The next morning, the Bisbys were just having another look around the house in their pajamas when there came a polite knock upon the front door. Not one of them felt presentable enough to be answering front doors at this hour of the morning, but after they had all straightened their pajamas and patted down their hair, they decided Mr. Bisby was clearly the tidiest, and so he was sent shuffling down the hallway in his cast to see who it was while Mrs. Bisby and Elliot hid in the kitchen peering round the corner. 

Helloooo,” sang a voice they didn’t recognize, and Mr. Bisby swung the door open to find the entire Noodle family on the doorstep. A woman he expected was Lilly Noodle was beaming up at him with a smile full of teeth and dimples, and she was holding a plate of pancakes stacked as high as her chin. She had strawberry-blonde hair pulled into an elegant low bun, and a string of pearls hung round her neck overtop a very classic red pencil dress, which Mrs. Bisby was busy admiring from her hiding place in the kitchen. Wally stood beside his wife wearing a bow-tie to match her dress, as they were seldom seen in conflicting colors, and his hands were resting on the shoulders of a freckly girl with wispy brown hair that flicked in every direction. Clutched in the girl’s hand was a leash with a particularly droopy-looking basset hound at the other end. 

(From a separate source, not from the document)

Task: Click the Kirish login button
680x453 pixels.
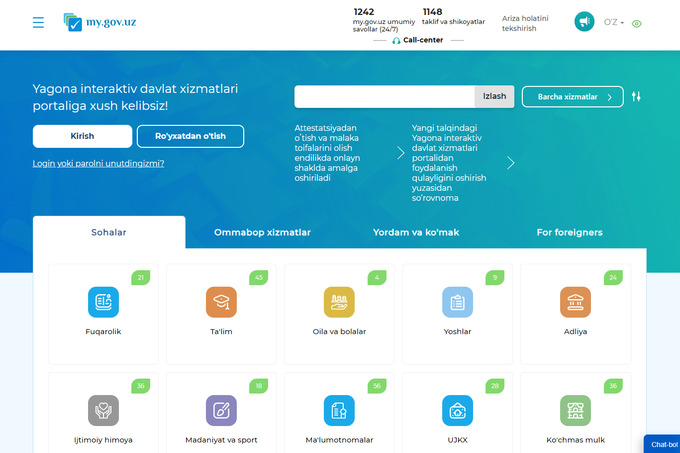Action: coord(82,136)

“How d’you do?” said Lilly Noodle, still smiling so that all her teeth should have a view. “We thought you might be needing breakfast,” she said, holding the plate of pancakes out for Mr. Bisby to take. Her voice was low and bookish, but on the contrary, she seemed anything but dull.

“That’s very thoughtful,” said Mr. Bisby, nearly buckling under the weight of the pancakes. “Won’t you come in?” he said, and the Noodles happily accepted the invitation.  

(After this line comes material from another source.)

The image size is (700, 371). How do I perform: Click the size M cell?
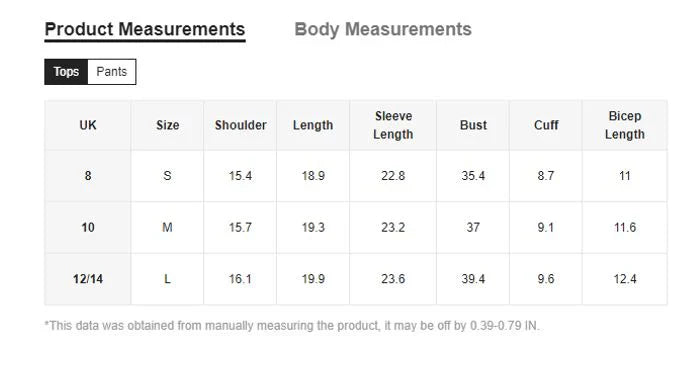(x=167, y=228)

Mrs. Bisby and Elliot gave one last tug on their pajamas and then left the dignity of their hiding places to greet their new neighbors. All the proper introductions were made, including Bert the basset hound, who barked in recognition at the sound of his name and then trotted off in search of a comfy place to lay down. Mrs. Bisby said how much she liked Lilly Noodle’s dress, and then Mrs. Noodle made a very polite but ill-fated attempt to compliment Mrs. Bisby’s plaid pajamas. This caused them both to giggle, and they were soon chattering away like old school friends while Mrs. Bisby dug through the suitcases to find dishes and silverware for their pancakes. 

Wally had already begun telling Elliot’s father about the exciting day at work he had planned for them, and this left Elliot and Eliza to stare awkwardly at one another. Eliza began to hum absentmindedly, and Elliot decided it was much less awkward staring at his toes instead, and they both went on like this for quite some time until suddenly Eliza spotted Elliot’s worn copy of The Lion, The Witch and The Wardrobe poking out of the suitcase his mother’d just been rifling through.

He was quite sure he saw her eyes light up at the sight of it, but just when it looked as though she were about to say something, she pressed her lips back together and began to hum once more.  

Elliot couldn’t help finding Eliza’s reaction rather curious. He doubted very much that C.S. Lewis’s books had made it all the way to Giggleswick, but then again, perhaps Wally had been particularly thorough in his travels. He swallowed uncomfortably, and though he wasn’t altogether sure he wanted to say anything either, Elliot finally cleared his throat and pointed to the book. “Do you –– er, know it?” he asked.     

Know it?” Eliza replied, now quite animatedly. “I love it! I’ve read it ‘bout a hundred times!” she professed. “I sometimes wish I could crawl through my mother’s wardrobe ... you know –– to another world, and then save it from the grips of a terrible Queen. And then––” But Eliza must have sensed the look of surprise on Elliot’s face, because she suddenly grew very bashful, and she stared back down at the floor.